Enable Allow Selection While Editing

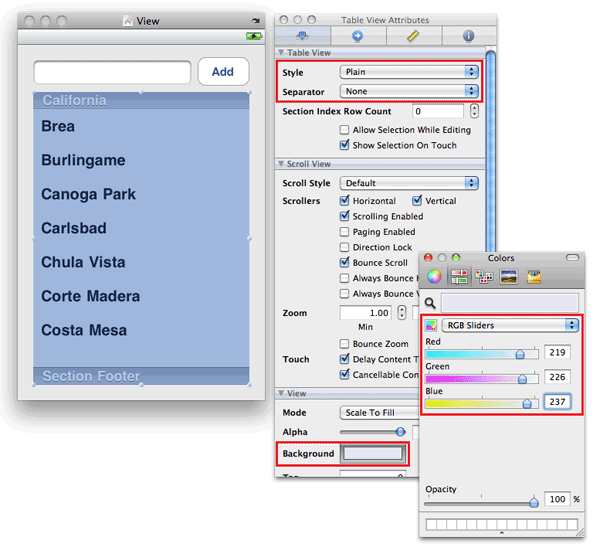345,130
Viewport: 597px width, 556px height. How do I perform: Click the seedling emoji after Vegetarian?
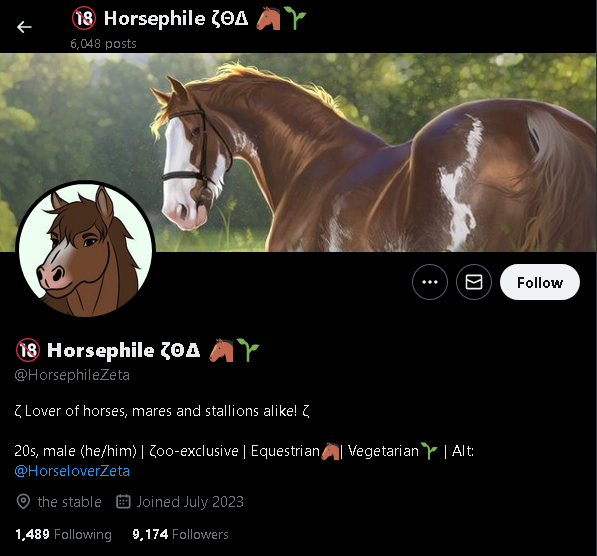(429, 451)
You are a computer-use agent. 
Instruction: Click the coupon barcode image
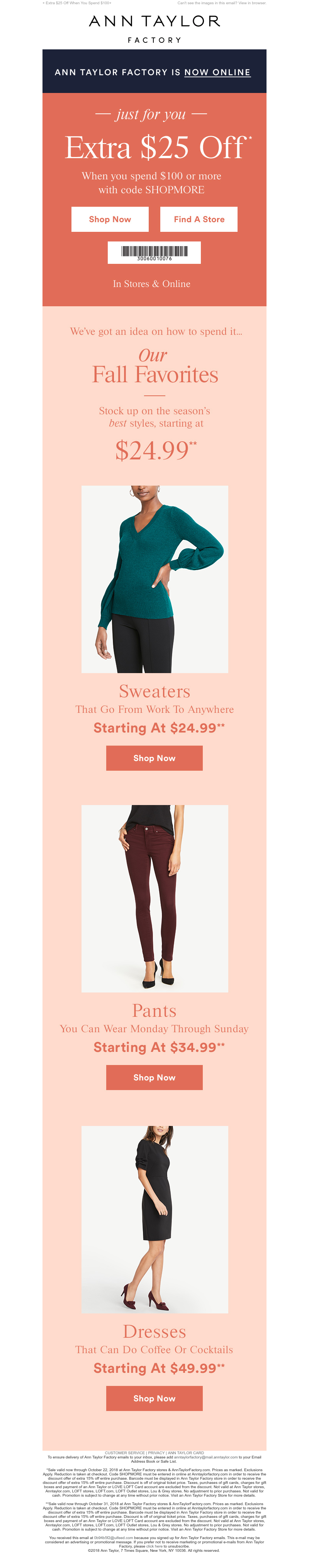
········
Restate the records above in full, word for word. Keep pictures out.

Enable Allow Selection While Editing

345,130
Viewport: 597px width, 556px height. How do I perform: Click the seedling emoji after Vegetarian?
(429, 451)
You are a computer-use agent. 
Instruction: Click the coupon barcode image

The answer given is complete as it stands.